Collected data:

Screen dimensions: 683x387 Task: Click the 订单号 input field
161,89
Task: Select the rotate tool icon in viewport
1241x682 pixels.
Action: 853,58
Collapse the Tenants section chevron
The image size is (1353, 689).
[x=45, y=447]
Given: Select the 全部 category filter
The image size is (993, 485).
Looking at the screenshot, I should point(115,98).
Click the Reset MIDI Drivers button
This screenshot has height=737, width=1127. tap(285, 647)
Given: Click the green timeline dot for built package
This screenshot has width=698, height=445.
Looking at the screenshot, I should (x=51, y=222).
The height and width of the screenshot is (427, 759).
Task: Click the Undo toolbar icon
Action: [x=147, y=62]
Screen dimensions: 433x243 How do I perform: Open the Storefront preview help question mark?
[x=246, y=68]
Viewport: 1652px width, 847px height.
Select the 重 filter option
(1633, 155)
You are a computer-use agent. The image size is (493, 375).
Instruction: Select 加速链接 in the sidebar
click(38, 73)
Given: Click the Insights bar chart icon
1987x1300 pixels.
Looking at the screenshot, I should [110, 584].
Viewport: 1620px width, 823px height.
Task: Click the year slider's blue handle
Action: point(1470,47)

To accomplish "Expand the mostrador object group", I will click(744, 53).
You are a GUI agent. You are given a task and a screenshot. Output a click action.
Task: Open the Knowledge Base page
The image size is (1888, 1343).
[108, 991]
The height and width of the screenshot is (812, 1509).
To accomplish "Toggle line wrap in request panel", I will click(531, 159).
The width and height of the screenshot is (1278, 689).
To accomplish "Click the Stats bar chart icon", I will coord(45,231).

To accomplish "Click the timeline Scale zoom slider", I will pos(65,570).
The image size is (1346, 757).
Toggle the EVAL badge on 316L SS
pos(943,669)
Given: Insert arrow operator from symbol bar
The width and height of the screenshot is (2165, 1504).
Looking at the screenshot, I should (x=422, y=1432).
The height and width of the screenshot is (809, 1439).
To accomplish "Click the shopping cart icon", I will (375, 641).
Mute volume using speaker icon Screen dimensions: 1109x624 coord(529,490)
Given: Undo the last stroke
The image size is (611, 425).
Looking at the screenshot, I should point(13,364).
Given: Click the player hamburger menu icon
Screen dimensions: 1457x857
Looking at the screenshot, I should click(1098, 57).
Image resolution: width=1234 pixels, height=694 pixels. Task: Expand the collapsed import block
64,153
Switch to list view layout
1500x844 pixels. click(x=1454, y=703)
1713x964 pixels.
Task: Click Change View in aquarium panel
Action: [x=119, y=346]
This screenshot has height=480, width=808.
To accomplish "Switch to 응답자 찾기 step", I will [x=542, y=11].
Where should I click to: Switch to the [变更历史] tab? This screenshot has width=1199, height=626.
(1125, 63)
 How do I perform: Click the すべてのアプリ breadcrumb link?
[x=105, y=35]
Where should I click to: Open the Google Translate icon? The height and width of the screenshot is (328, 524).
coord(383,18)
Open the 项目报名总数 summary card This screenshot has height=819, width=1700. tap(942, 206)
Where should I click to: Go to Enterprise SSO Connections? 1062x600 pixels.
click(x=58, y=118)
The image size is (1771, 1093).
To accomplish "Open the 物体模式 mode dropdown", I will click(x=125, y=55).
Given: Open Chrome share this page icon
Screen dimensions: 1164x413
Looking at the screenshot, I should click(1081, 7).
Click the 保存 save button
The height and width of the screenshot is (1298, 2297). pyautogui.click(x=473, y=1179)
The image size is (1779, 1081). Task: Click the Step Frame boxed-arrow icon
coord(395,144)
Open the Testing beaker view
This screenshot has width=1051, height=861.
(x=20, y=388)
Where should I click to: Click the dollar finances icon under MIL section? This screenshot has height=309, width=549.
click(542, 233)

▸ **PROBLEM DESCRIPTION**
An exact copy of the lines from the one with "The image size is (1779, 1081)." through the final line of the entries is the whole answer.

▸ **YOUR RESPONSE**
The image size is (1779, 1081). Task: Click the Step Frame boxed-arrow icon
coord(395,144)
Open the Testing beaker view
This screenshot has width=1051, height=861.
(x=20, y=388)
Where should I click to: Click the dollar finances icon under MIL section? This screenshot has height=309, width=549.
click(542, 233)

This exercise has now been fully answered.